My problem can easier be demonstrated by means of a standard normal distribution:
###########################################################################
### direct way to the 1% standard normal quantile
qnorm( 0.01 , 0 , 1 )
### indirect way (leads nearly to the same result)
find_quant <- function(quant) {
pdist( distribution = "norm" , quant, mu = 0 , sigma = 1) - 0.01
}
bestquant <- uniroot(f = find_quant, interval = c(-5, 2)); bestquant$root
### this should give the same result, BUT IT DOES NOT ???
find_quant <- function(quant) {
0.5*pdist( distribution = "norm" , quant, mu = 0 , sigma = 1)
+ 0.5*pdist( distribution = "norm" , quant, mu = 0 , sigma = 1) - 0.01
}
bestquant <- uniroot(f = find_quant, interval = c(-5, 2)); bestquant$root
# interestingly, the result changes when modifying the mixing law to e.g. 0.1 and 0.9, respectively.

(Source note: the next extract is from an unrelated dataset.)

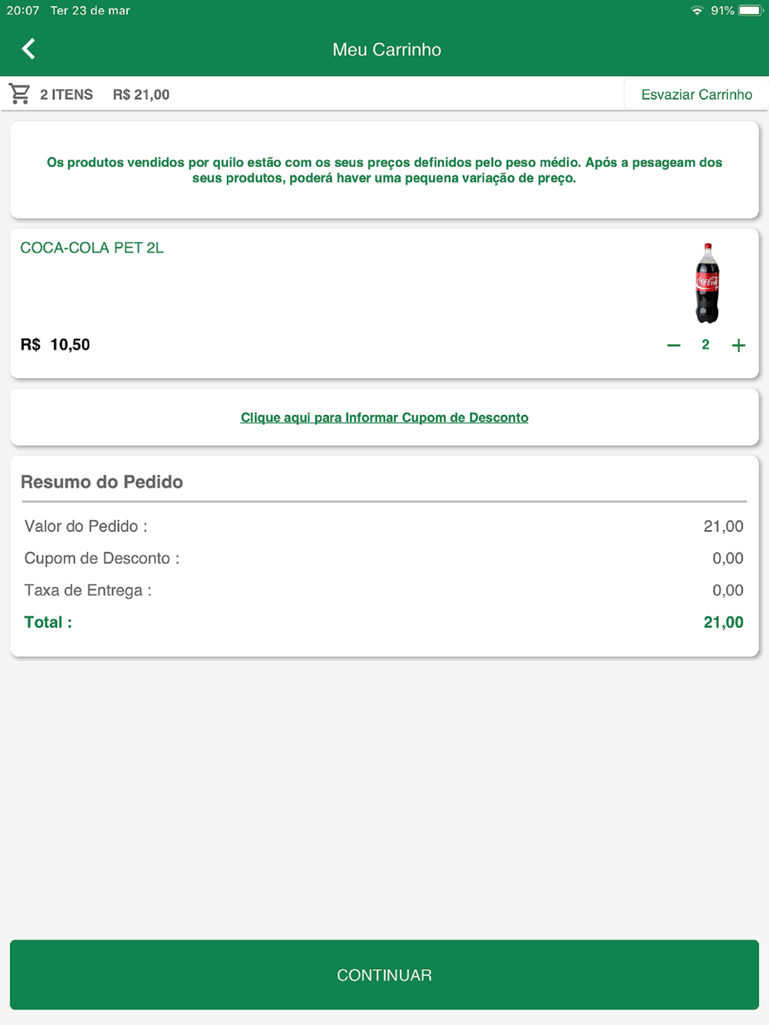Click the cart total R$ 21,00 in header

141,95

### using the R-base functions, there seems to be no problem here:
find_quant <- function(quant) {
0.5*pnorm(quant,0,1) + 0.5*pnorm(quant,0,1) - 0.01
}
bestquant <- uniroot(f = find_quant, interval = c(-5, 2)); bestquant$root
# this method gives the correct result and is insensitive to the mixing law.
# however, as mentioned above, I have to do a similar thing using a standardized student t
# distribution which is not implemented in base R.
###########################################################################
Thanks a lot for any ideas or suggestions!!